A guy called Peter Schiff saw the troubles in the US economy way back in 2006. The following video has turned out to be extremely accurate and is definitely worth watchin:

http://au.youtube.com/watch?v=LfascZSTU4o


----------



## MacTheKnife1

Peter Schiff predicted it and was laughed off US TV by a number of "analysts". 

This is really funny from youtube. Note the dates of the various newsclips. This guy takes an awful lot of flak from the journalist but he sticks to his story consistently:

http://www.youtube.com/watch?v=2I0QN-FYkpw&eurl=http://scvtalk.com/


----------



## charliemacck

I do not think anyone could have predicted the downturn we saw personally. It is completely unprecendented and largely based on negative sentiment and also people applying for mortgages they could not afford in the long term. It is simply people following the crowd and you cannot predict this, this is called chaos theory. The only people who will profit from this kind of discussion are the doom and gloom merchants. People from the media will only use such discussion for their own aims.


----------



## z109

charliemacck said:


> I do not think anyone could have predicted the downturn we saw personally.


Except they did - read some of the posts above.


> It is completely unprecendented


No it isn't - look at Japan, Finland, Sweden, Hong Kong, Korea, Iceland...


> and largely based on negative sentiment and also people applying for mortgages they could not afford in the long term.


So which is it? Sentiment or unaffordable debt? One is fluffy and unpredictable; the other is subject to analysis and its outcomes are predictable.


> It is simply people following the crowd and you cannot predict this, this is called chaos theory.


Again, you are contradicting yourself. Chaos theory is deterministic - predictable, so either you can predict it or you cannot. Make up your mind.


> The only people who will profit from this kind of discussion are the doom and gloom merchants. People from the media will only use such discussion for their own aims.


----------



## charliemacck

yoganmahew said:


> Except they did - read some of the posts above.


 
Brendan has been quite clear in this thread that noone could have foreseen the exact events. Just crying wolf constantly is very different. Anyone can do that. The financial experts in this forum did not see this coming.



> No it isn't - look at Japan, Finland, Sweden, Hong Kong, Korea, Iceland...


 
Why do people keep saying Ireland is like these countries? We are very different from them. Why are you comparing us to communist dictatorships?


----------



## z109

charliemacck said:


> Brendan has been quite clear in this thread that noone could have foreseen the exact events. Just crying wolf constantly is very different. Anyone can do that. The financial experts in this forum did not see this coming.


 Now you're just having a laugh. 

The point about 'crying wolf' that you seem to have missed is that most of these people were warning about the risk of asset mispricing (bubbles) and the underpricing of risk. This is not 'crying wolf', this is identifying a danger. The logical consequences of the risk (which some of the commentators spelled out) are the bursting of asset bubbles, a credit shock, severe stress for the financial system, a bleed over from this into debt-laden consumers, resulting in a severe recession in the real economy.

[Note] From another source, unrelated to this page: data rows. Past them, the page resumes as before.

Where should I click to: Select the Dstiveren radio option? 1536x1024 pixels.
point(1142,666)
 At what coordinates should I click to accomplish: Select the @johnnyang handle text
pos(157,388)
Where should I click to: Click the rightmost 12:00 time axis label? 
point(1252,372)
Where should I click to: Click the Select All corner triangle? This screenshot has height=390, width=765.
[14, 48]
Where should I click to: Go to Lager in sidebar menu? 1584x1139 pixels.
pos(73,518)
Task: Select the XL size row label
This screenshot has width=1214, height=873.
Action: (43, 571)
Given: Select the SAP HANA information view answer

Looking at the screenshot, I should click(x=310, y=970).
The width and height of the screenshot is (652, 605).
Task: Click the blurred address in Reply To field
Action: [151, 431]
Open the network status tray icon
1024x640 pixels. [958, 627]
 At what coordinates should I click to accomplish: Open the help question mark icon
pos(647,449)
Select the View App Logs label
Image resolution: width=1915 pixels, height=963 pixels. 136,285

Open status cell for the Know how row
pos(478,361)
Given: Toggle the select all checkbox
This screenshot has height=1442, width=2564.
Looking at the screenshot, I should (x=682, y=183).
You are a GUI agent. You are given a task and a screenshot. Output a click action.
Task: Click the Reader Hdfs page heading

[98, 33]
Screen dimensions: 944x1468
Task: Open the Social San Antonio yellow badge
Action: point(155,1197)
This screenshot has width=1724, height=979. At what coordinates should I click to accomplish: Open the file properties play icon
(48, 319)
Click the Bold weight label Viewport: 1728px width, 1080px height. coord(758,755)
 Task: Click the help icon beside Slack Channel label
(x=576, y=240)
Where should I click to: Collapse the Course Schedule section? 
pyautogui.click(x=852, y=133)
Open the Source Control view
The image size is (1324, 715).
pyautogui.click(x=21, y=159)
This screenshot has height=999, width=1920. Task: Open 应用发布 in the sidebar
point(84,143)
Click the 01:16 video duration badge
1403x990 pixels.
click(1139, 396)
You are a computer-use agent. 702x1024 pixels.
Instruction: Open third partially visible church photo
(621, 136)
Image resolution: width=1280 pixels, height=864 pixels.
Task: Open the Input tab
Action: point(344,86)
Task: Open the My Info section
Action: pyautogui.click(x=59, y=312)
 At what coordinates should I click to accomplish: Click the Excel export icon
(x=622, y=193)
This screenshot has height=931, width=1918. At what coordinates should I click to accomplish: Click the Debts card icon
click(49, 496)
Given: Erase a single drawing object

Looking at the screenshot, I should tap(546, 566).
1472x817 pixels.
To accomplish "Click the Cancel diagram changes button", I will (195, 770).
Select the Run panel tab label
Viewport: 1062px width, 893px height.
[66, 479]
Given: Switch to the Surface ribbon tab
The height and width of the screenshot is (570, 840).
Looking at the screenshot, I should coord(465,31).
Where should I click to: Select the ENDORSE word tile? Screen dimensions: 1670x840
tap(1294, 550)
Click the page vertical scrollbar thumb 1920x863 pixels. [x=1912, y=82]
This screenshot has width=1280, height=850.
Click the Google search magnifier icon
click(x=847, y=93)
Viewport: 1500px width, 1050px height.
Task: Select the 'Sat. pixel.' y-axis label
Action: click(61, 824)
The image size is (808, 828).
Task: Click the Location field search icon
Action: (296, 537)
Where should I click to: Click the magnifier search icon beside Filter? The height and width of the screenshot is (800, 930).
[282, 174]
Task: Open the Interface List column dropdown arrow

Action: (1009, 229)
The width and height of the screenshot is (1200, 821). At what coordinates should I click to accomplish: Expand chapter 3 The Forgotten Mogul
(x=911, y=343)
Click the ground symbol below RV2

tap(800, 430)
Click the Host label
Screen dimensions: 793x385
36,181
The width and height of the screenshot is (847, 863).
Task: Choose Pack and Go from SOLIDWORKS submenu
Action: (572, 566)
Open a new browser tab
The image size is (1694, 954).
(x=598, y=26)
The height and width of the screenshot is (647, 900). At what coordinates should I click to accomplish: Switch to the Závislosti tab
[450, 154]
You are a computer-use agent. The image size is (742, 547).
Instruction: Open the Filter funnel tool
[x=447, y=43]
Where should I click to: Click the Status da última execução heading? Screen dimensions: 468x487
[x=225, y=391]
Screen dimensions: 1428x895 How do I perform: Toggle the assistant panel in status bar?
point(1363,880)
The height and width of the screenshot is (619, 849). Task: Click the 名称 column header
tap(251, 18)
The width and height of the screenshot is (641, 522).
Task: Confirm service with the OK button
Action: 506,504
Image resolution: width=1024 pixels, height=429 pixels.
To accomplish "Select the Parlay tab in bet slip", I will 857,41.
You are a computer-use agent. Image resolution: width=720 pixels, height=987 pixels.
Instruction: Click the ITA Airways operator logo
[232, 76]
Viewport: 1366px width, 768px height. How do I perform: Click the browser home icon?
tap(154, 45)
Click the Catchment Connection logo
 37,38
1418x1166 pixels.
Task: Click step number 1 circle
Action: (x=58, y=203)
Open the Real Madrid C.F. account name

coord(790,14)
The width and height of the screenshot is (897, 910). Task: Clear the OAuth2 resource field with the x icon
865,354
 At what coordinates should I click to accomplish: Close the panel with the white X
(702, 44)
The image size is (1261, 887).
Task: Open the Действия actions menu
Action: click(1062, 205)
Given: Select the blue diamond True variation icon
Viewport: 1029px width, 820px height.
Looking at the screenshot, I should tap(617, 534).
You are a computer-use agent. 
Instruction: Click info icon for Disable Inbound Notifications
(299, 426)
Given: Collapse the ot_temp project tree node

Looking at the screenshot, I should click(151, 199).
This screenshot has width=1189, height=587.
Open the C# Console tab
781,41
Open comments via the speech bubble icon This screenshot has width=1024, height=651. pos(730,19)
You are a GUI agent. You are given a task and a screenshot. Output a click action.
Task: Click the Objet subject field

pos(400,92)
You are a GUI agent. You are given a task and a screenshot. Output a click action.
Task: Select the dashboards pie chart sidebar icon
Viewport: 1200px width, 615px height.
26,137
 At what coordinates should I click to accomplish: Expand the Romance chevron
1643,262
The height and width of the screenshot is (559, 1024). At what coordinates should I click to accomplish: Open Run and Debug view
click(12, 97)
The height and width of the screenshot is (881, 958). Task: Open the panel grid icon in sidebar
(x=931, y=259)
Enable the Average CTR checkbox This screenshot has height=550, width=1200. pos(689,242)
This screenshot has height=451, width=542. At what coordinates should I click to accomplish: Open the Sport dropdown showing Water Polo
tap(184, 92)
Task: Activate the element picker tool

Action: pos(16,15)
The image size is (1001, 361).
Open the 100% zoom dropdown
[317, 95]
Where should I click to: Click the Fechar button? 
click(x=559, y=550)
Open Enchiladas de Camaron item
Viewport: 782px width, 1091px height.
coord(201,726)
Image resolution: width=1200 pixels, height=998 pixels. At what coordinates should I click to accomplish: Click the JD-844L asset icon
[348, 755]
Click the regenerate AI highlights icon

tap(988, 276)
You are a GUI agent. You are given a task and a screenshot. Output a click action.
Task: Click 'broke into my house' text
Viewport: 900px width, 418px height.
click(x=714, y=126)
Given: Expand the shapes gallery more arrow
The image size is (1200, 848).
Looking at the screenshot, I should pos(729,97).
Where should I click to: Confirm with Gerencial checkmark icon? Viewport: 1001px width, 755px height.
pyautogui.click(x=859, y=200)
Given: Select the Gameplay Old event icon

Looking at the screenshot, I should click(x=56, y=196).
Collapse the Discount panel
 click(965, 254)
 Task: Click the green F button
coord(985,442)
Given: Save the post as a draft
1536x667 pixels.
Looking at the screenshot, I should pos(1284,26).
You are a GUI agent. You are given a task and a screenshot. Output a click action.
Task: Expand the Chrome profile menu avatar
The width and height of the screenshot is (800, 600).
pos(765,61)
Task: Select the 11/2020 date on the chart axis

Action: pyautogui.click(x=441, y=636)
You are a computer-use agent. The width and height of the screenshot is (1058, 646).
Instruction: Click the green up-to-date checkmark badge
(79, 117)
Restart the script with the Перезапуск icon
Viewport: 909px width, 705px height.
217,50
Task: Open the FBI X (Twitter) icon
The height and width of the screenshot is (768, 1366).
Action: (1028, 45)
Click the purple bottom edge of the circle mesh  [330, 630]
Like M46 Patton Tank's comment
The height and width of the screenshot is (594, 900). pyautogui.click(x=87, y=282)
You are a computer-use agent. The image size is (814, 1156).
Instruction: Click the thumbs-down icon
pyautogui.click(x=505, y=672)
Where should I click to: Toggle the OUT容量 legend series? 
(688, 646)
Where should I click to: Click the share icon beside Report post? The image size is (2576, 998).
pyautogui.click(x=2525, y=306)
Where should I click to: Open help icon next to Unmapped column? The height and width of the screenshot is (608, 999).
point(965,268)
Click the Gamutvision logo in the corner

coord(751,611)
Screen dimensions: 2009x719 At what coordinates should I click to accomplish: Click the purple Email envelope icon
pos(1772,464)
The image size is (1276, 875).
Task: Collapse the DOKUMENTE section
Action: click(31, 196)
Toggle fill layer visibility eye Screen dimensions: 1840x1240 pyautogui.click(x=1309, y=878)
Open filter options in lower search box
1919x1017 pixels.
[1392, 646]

> Why do people keep saying Ireland is like these countries? We are very different from them. Why are you comparing us to communist dictatorships?


Er, which communist dictatorship in the list I gave would that be? What you should be asking yourself is why should Ireland be different? What law of financial gravity doesn't operate here that operates everywhere else?


----------



## charliemacck

yoganmahew said:


> Now you're just having a laugh.
> 
> The point about 'crying wolf' that you seem to have missed is that most of these people were warning about the risk of asset mispricing (bubbles) and the underpricing of risk. This is not 'crying wolf', this is identifying a danger. The logical consequences of the risk (which some of the commentators spelled out) are the bursting of asset bubbles, a credit shock, severe stress for the financial system, a bleed over from this into debt-laden consumers, resulting in a severe recession in the real economy.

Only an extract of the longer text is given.